### Extract to read
In the realm of fantasy cinema, the novels and short stories of H. P. Lovecraft have provided us with numerous examples of his bizarre imagination though fans may debate over which films best exemplify the writer's vision. Certainly the Lovecraft movie adaptations of director Stuart Gordon (Re-Animator [1985], From Beyond [1986], Dagon [2001]) are considered among the genre's most twisted, but earlier efforts such as The Haunted Palace [1963, based on "The Case of Charles Dexter Ward"), Die, Monster, Die! [1965, based on "The Colour Out of Space") and The Dunwich Horror [1970] have their merits as well.

The Shuttered Room [1967], one of the more intriguing adaptations to emerge from this earlier period, isn't really an authentic Lovecraft story at all. It was actually penned by August Derleth, Lovecraft's publisher (Arkham House) and literary executor, and first appeared in 1959. Although Lovecraft died in 1937, Derleth's story "The Shuttered Room" was based on the horror writer's notes and ideas, particularly his interest with hereditary disorders, tainted bloodlines and physical and mental deterioration in his stories. The film version opens with Susannah Kelton (Carol Lynley) and her husband Mike (Gig Young) traveling to her ancestral home which is located on a remote island off the coast of New England. Susannah, who was sent away by her parents at a young age to be raised in New York City, has returned home to transform the old family mill into a summer home. The local villagers, however, seem not only sullen and unfriendly but try to discourage Susannah from inhabiting the property. She soon learns the mill has a dark and violent history but, despite warnings, Susannah and Mike move into her family's house where she begins to suspect they are not alone. And she's right! Something horrid is in the attic, shackled with chains, but it doesn't stay chained for long.

Despite the New England setting, The Shuttered Room was actually shot on location in Cornwall, England and completed at Twickenham studios. The project was originally slated as a project for Ken Russell (Women in Love, 1969) but abandoned until David Greene agreed to direct it. Greene, who had several years of television experience behind him on such series as Espionage [1963-1964], The Nurses [1962-1965] and The Defenders [1962-1965], made his feature film debut with The Shuttered Room and he followed it with two well received British films - Sebastian [1968] and The Strange Affair [1968] - before returning to a prominent career in TV with occasional feature films on the side.

If nothing else, Greene brought a fresh, distinctive visual style to The Shuttered Room and gave it a contemporary feel that set it apart from previous Lovecraft film adaptations with their fog-enshrouded sets and art direction that placed the story in the early twentieth century. Some aspects of the movie are too modern and stray far afield of the Lovecraftian universe such as the confrontation scene between Mike and some village thugs in which Mike easily defeats them all with his jujitsu skills! The frenetic jazz score by Basil Kirchin also seems to belong to another movie but often produces disparate emotions in relation to the action.

### Dataset section
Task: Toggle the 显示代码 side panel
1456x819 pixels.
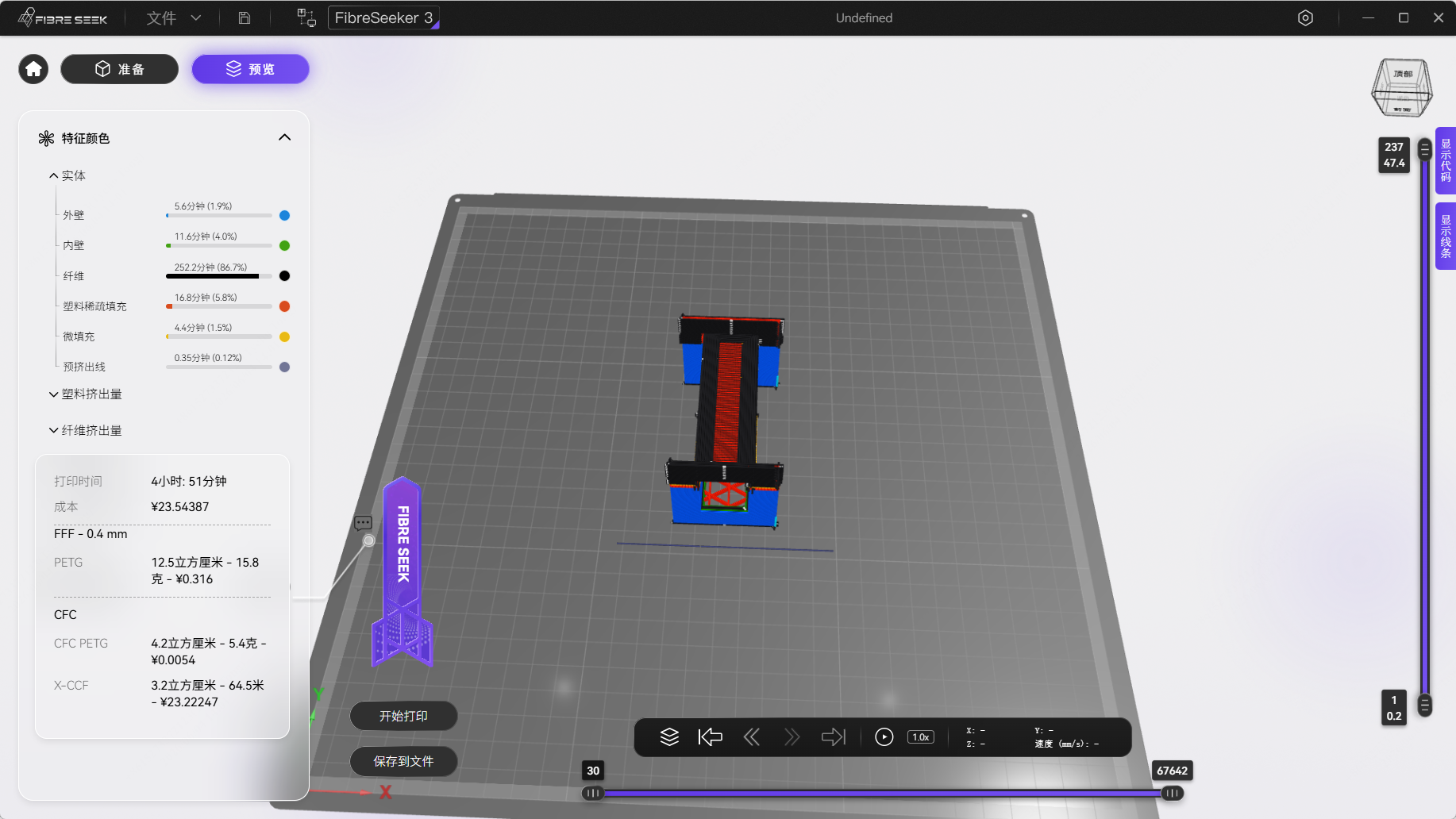Action: pyautogui.click(x=1446, y=160)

### Task list
[1] Reproduce the part of the piece on The Shuttered Room between "If nothing else, Greene" and "to the action.", inclusive.
[2] Check each statement against the piece on The Shuttered Room and answer yes or no, quoting the words that decide it: (a) The Shuttered Room was filmed on location in New England. (b) August Derleth's story "The Shuttered Room" first appeared in 1959. (c) The Shuttered Room was David Greene's first feature film.
Rely only on the piece on The Shuttered Room, not on the data.

### Results
[1]
If nothing else, Greene brought a fresh, distinctive visual style to The Shuttered Room and gave it a contemporary feel that set it apart from previous Lovecraft film adaptations with their fog-enshrouded sets and art direction that placed the story in the early twentieth century. Some aspects of the movie are too modern and stray far afield of the Lovecraftian universe such as the confrontation scene between Mike and some village thugs in which Mike easily defeats them all with his jujitsu skills! The frenetic jazz score by Basil Kirchin also seems to belong to another movie but often produces disparate emotions in relation to the action.

[2]
(a) No: "was actually shot on location in Cornwall, England and completed at Twickenham studios"
(b) Yes: "first appeared in 1959"
(c) Yes: "made his feature film debut with The Shuttered Room"